Estonia also performs strongly in digital public services. The European Commission’s Digital Decade country report says Estonia is positioning itself as a leader in the digitalization of public services, and that digital public services continue to outperform the EU average. This supports the practical experience many founders have: the system is designed to be used online.

Start a business in Estonia with a transparent tax system

One of the main reasons founders start a business in Estonia is the corporate tax model. Estonia does not tax corporate profits in the same way as many European countries. The taxation of profits is shifted from the moment profit is earned to the moment profit is distributed.  

For distributed profits, the Estonian Tax and Customs Board states that corporate income tax is calculated at 22/78 on the net amount from 2025. The same official guidance explains that the 22/78 calculation gives a result equal to a 22% income tax rate on profit earned.  

For growing companies, this is powerful because retained and reinvested profits are generally not taxed until distribution. That does not remove compliance obligations, but it gives founders a clearer way to reinvest into product development, hiring, marketing, and expansion before taking dividends.

why entrepreneurs are choosing a digital EU base in 2026

Online control and remote company management

Estonia is particularly suitable for entrepreneurs who want to manage their company without being physically present for every administrative step. Digital signing, online register access, electronic tax filings, and remote cooperation with accountants make the structure practical for international founders. 

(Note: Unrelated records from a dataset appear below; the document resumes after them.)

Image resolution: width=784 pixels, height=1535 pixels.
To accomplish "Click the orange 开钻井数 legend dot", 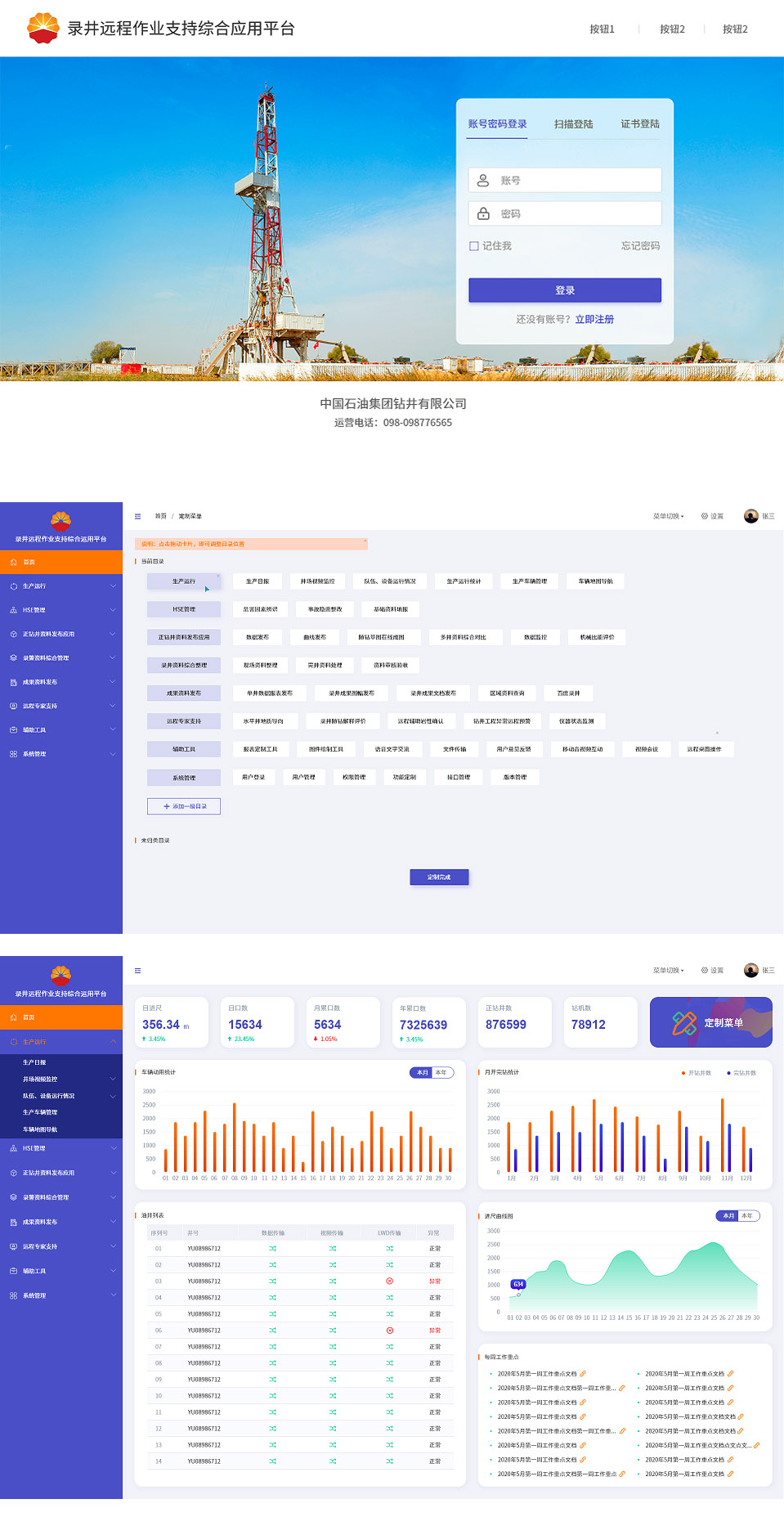I will [x=683, y=1073].
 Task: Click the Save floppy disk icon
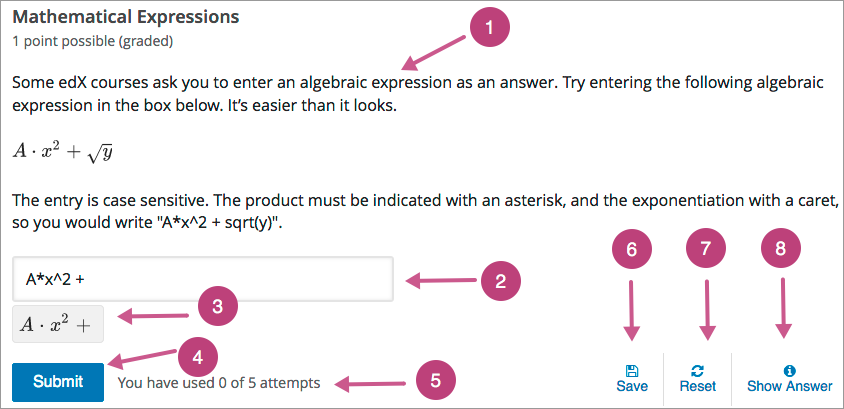pyautogui.click(x=632, y=369)

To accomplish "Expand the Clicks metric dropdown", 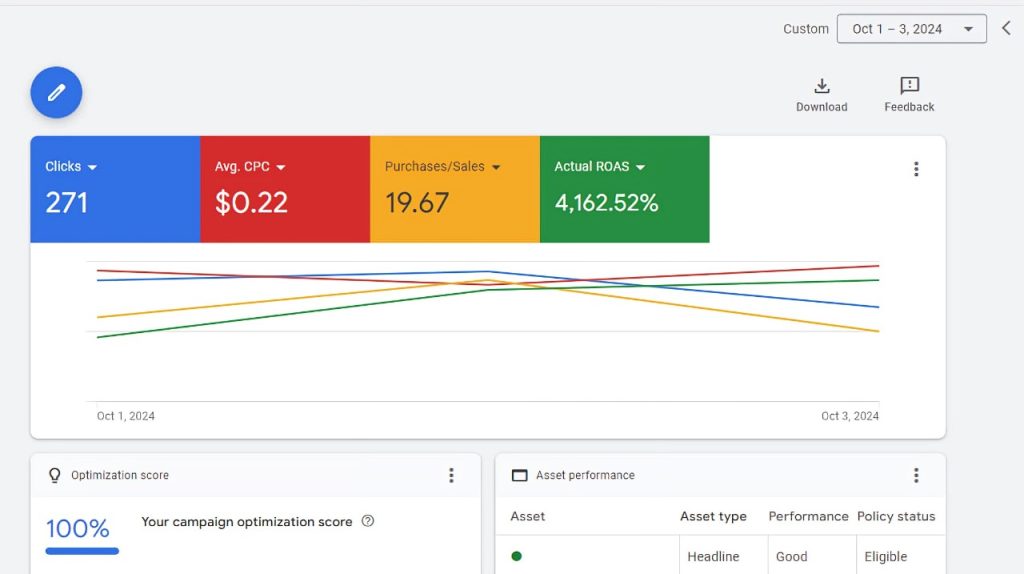I will (x=92, y=167).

This is where Estonia’s system becomes more than a registration destination. A company should not only be easy to open; it should also be easy to keep compliant. Annual reports, VAT considerations, payroll, board-member payments, dividends, and cross-border tax questions all need proper handling. 

At Silva Hunt, we see this as one of Estonia’s biggest advantages: founders can control the company online, while still working within a transparent legal and tax framework.

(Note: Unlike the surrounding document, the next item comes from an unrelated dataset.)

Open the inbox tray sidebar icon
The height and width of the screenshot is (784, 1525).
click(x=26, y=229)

Who should consider Estonia?

Estonia is a strong option for: 

  • online service businesses;
  • consultants and agencies working internationally; 
  • SaaS and technology founders; 
  • e-commerce operators with proper substance and tax planning; 
  • founders who need a credible EU company structure; 
  • entrepreneurs who want to reinvest profits before distributing dividends. 

However, Estonia should not be treated as a shortcut to avoid tax. A company’s tax position depends on management, residence, customers, employees, substance, and where value is actually created. The best approach is to set up the company correctly from the beginning.

How to start a business in Estonia in practice

The usual process is straightforward: 

-choose the company structure, most commonly a private limited company, or OÜ; 

-confirm the company name and business activity; 

-arrange a legal address and contact person if required; 

-prepare the registration application;

-complete digital signing or notarial formalities; 

-set up accounting and tax reporting processes; 

-assess VAT, payroll, dividend, and cross-border tax obligations before trading. 

The incorporation itself can be simple. The long-term value comes from structuring the company properly, keeping accounting clean, and understanding how Estonian tax rules interact with the founder’s personal tax residence and business model.

Why Silva Hunt sees strong potential in Estonia

At Silva Hunt, an Estonia-based accountancy and tax advisory firm, we believe Estonia remains one of Europe’s most practical jurisdictions for transparent company growth. The country combines digital administration, accessible public registers, a clear corporate tax model, and a business culture that supports remote management. 

For founders, this creates a rare combination: a company can be established in an EU jurisdiction, managed online, and grown with a tax system that rewards reinvestment rather than immediate profit extraction. 

To start a business in Estonia successfully, the key is not only registration. The key is building a compliant structure that matches the founder’s real activity, tax position, and growth plans. Estonia gives entrepreneurs the tools; Silva Hunt helps make sure those tools are used correctly.